No matter what humans do, Nature seems to do it better. The motor has revolutionised human life since it was invented but Mother Nature has been harnessing mechanical power even before there were humans on Earth!

A billion tiny machines — a thousand times smaller than one human hair — work incessantly inside living organisms to keep them going.

An Indian research team led by Roop Mallik of the Tata Institute of Fundamental Research (TIFR), Mumbai, recently opened a new window into the workings of nano molecular motors found in each living cell.
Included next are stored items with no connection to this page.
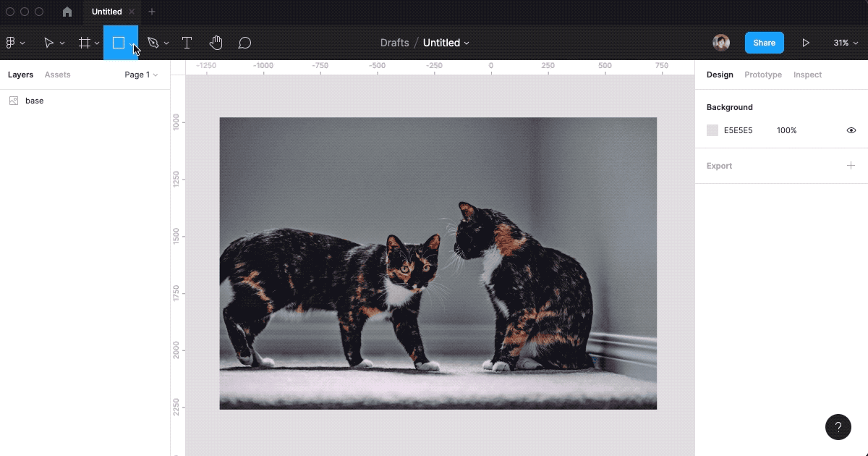
Task: Click the blue Share button
Action: 764,43
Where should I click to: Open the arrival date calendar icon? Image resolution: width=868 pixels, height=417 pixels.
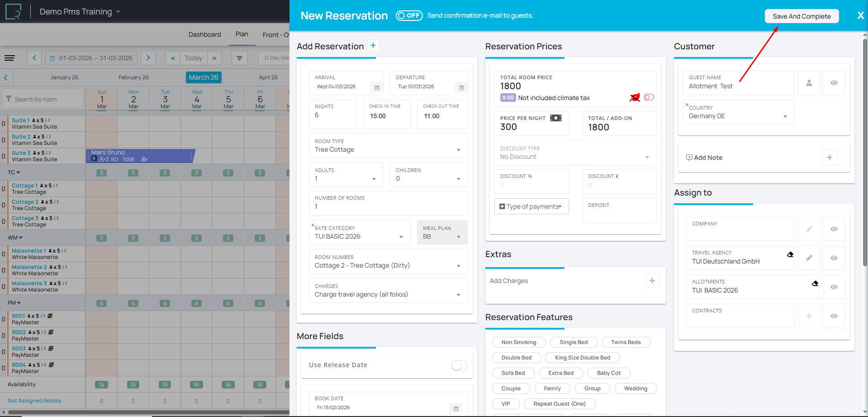(x=377, y=87)
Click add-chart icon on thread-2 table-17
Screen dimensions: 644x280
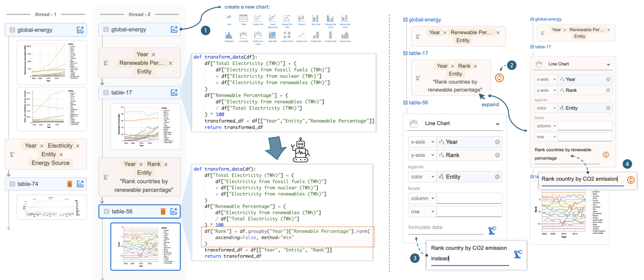174,92
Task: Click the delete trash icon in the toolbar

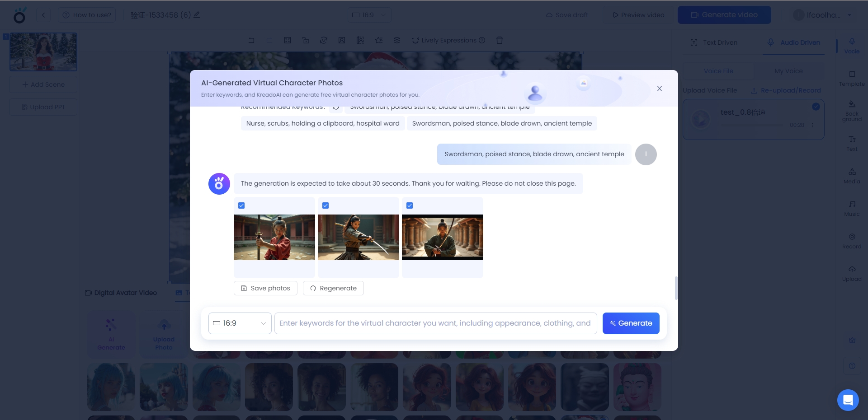Action: coord(500,40)
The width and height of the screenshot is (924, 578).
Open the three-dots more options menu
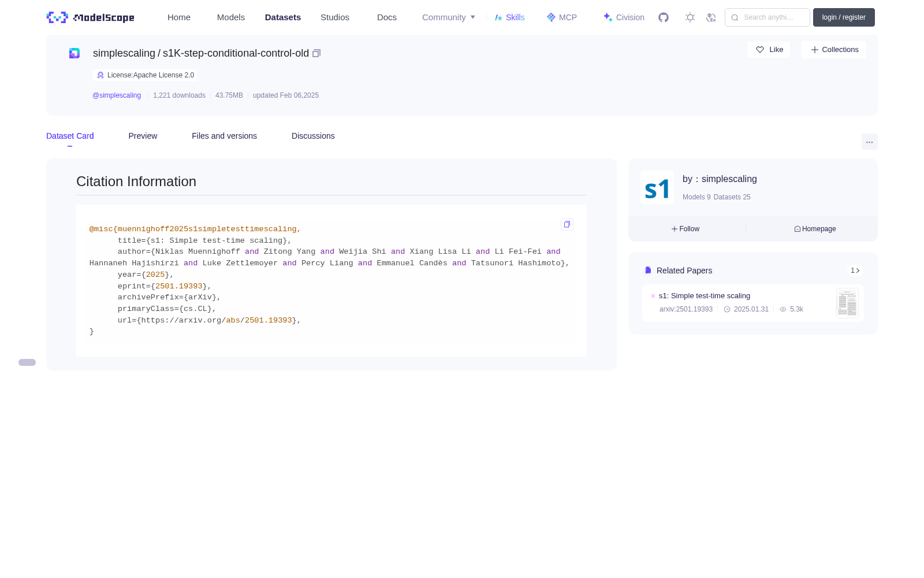[x=869, y=142]
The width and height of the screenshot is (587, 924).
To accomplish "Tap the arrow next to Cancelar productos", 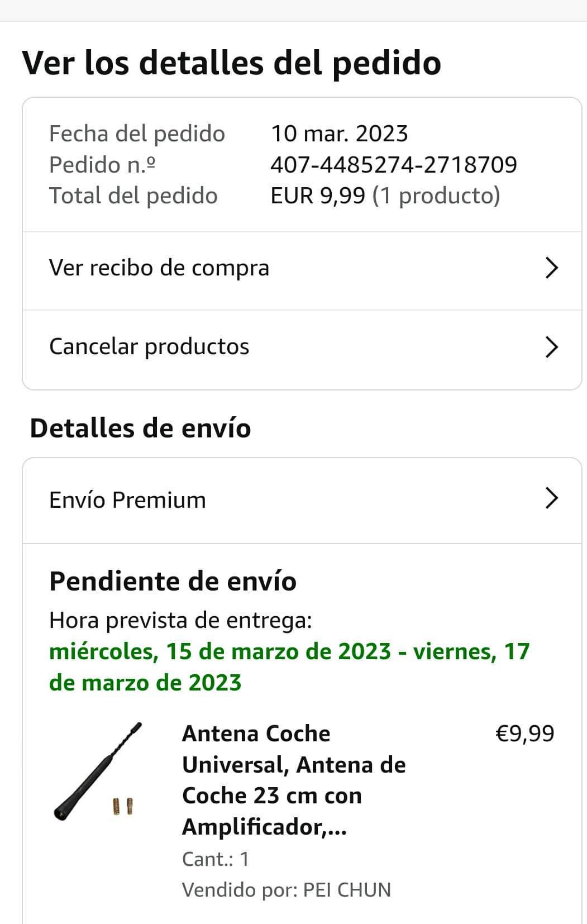I will tap(551, 347).
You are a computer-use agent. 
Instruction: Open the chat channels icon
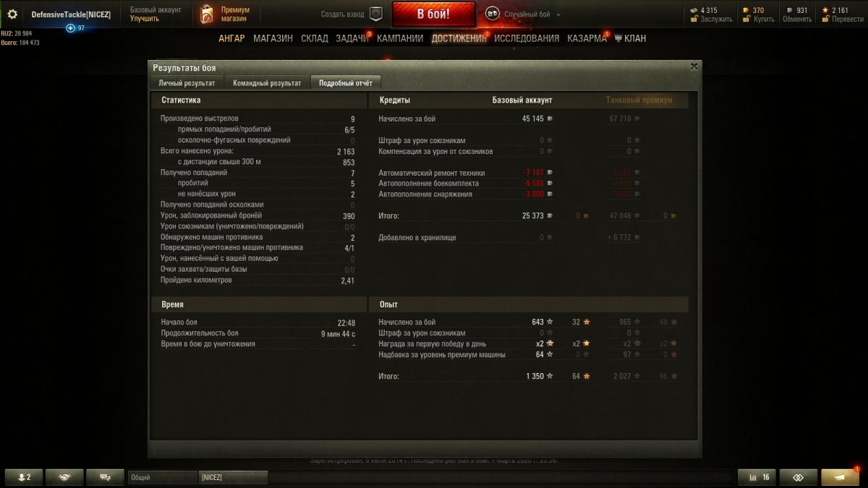coord(105,477)

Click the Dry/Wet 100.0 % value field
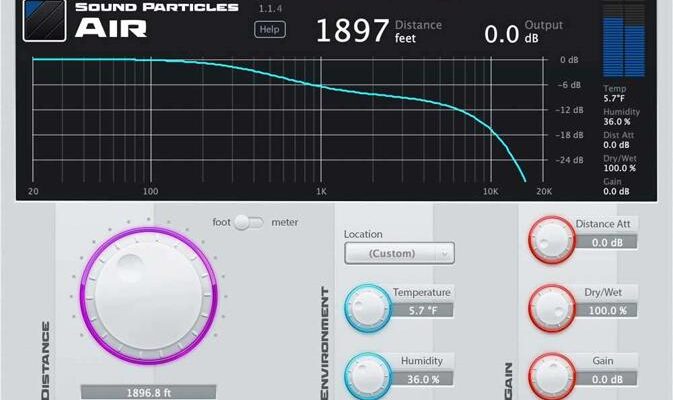607,310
From helping sperm swim towards an egg, to moving neurons long distances to form brain circuits, to fetching disease-causing bacteria so that they can be killed, these motors — or motor proteins to be precise — do it all. Without them, we cannot blink, walk or eat, forget the hundreds of other functions that go on inside our body without our knowledge. And viruses hijack these proteins to get inside a cell and infect it.
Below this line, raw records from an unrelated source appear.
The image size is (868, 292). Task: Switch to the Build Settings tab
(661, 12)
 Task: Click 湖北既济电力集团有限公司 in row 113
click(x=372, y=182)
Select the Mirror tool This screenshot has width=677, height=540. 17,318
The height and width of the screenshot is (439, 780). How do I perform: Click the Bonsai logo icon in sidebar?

Each living cell is amazingly organised. They have several compartments at specific locations, many of which work like specialised factories. The motors transport raw materials required for these factories as well as the finished products created there.

All biological processes require force. For instance, you must generate force to move around. Similarly, cells must generate force to divide. “At a molecular level this force is generated by a motor protein,” says Mallik, a trained physicist who was attracted to biology because of the “challenges” offered by the subject.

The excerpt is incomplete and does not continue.